▶ Complete the following:
- 1) In the passage on the Douthat–Goldberg abortion exchange, how many daughters does Douthat say he has?
- 2) Transcribe the passage on the Douthat–Goldberg abortion exchange from "The highlight of" up to and including "children in utero.".
- 3) Go on with the passage on the Douthat–Goldberg abortion exchange, starting right after its final sentence.

====== Study text

Douthat responds to Goldberg …

The highlight of the debate, for me, was an exchange between Ross Douthat and Michelle Goldberg. Goldberg spoke of hoping that her daughter would grow up in a less misogynistic world. Instead, she expects to experience, for the first time, a loss of women’s rights. She meant one lost right in particular,the right to terminate a pregnancy.

Douthat responded, somewhat less than gently:

And I suppose I would be grateful for the opportunity to build a society that does not assume that my three daughters’ status as equal human beings depends, practically or constitutionally, on their right to kill their own unborn children in utero.

Other debaters immediately pounced on the suggestion that we know when a human person begins to exist. That’s a question that the Supreme Court from the beginning recognized as central, while also acknowledging its own incompetence to answer it. It preferred, instead, to draw lines to indicate when and to what extent the state may step in – which is a kind of answer, anyway.

Goldberg followed up with two ideas, the second more cogent and relevant than the first. She says, first,

…in the absence of legal abortion, society may be forced to adapt to the demands of childbearing. But none of that changes the existentially degrading and terrifying possibility of being forced to go through pregnancy and birth against your will.

There are times when a woman is “forced” to undergo that essentially and existentially “degrading and terrifying” circumstance. Those would be cases of rape and incest. In his answer Douthat acknowledged that much and allowed for abortion in those cases. Otherwise, it’s hard to see women being forced to undergo pregnancy.

Goldberg’s stronger point concerns what pregnancy can sometimes do to a woman’s body. She references her own difficult pregnancies and the fact that not everyone can afford the “thousands of dollars” it cost her to recover after giving birth to her two “very wanted kids.”

… and challenges conservatives.

Douthat picks up on Goldberg’s suggestion about societal support for childbearing women and then speaks to the anti-abortion movement. His answer is worth quoting in full:

There are absolutely limits to what even the most generous society can do to help women carry those burdens; part of that burden is irreducible and nontransferable. But once the child exists, outside of the cases where its imposition is literally forced on the women — rape and incest — the just society has to put all its efforts toward making the experience something other than degrading and terrifying, not toward using lethal violence. And in many, many cases that end in abortion right now, what makes the situation terrifying is material circumstances, not the child itself. This is where conservatives have not done enough, and should and must do more, to lift or ease those burdens, including on basic issues like maternal care that affect all pregnancies, wanted and unwanted and in between.

============
====== Data segment

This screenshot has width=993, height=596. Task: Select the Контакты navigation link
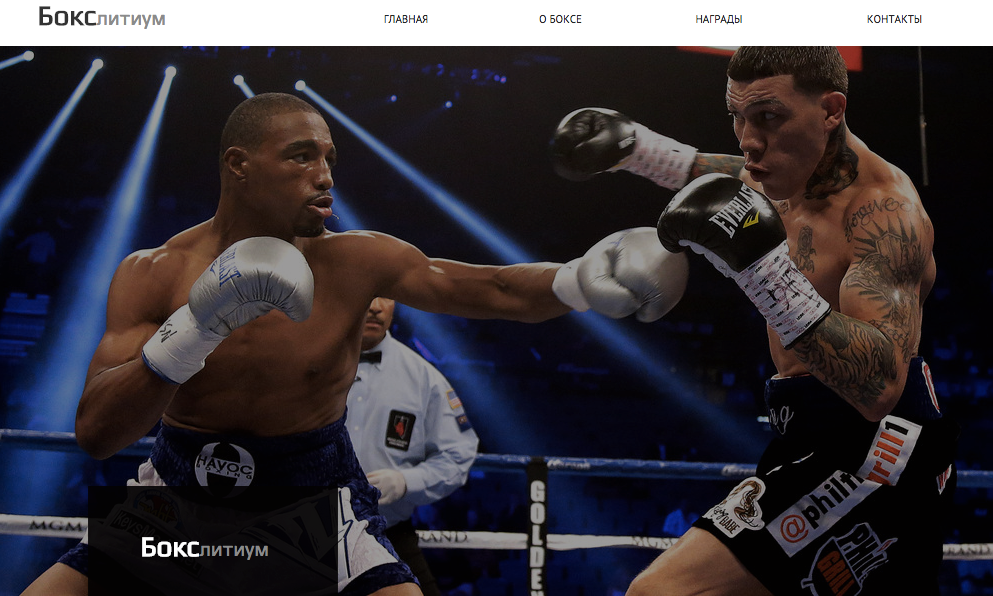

============

▶ List of answers:
- 1) Three.

- 2)
The highlight of the debate, for me, was an exchange between Ross Douthat and Michelle Goldberg. Goldberg spoke of hoping that her daughter would grow up in a less misogynistic world. Instead, she expects to experience, for the first time, a loss of women’s rights. She meant one lost right in particular,the right to terminate a pregnancy.

Douthat responded, somewhat less than gently:

And I suppose I would be grateful for the opportunity to build a society that does not assume that my three daughters’ status as equal human beings depends, practically or constitutionally, on their right to kill their own unborn children in utero.

- 3)
The preeminent issue?

A recent survey finds that 40 percent of women who have had abortions cite financial hardship as their reason. That’s less than I would have thought, but even so it’s remarkable. For a variety of reasons U.S. abortions have declined by about half from the 19 80’s. I suppose anti-poverty efforts, increased availability of contraceptives, and the sometimes strident sometimes respectful voices of anti-abortion activists all contributing to this decline. Imagine eliminating another 40 percent of abortions, not by legal restrictions or shouting but simply by being the kind of child-supporting society we ought to be.

In that case conservative American bishops would find it harder to label abortion the “preeminent” issue of our time. Not when the number of U.S. deaths from Covid-19 is edging toward a million, most of them unnecessary. Not when estimates of lives to be saved worldwide by an appropriate response to global warming center around a billion over one or two centuries. Breaking that down, it’s five to ten million a year. And, numbers of deaths aren’t the only negative consequences of Covid and global warming.

I need to say much more about whether abortion or something else is the preeminent pro-life issue of our time. Or whether it’s reasonable to make such a determination.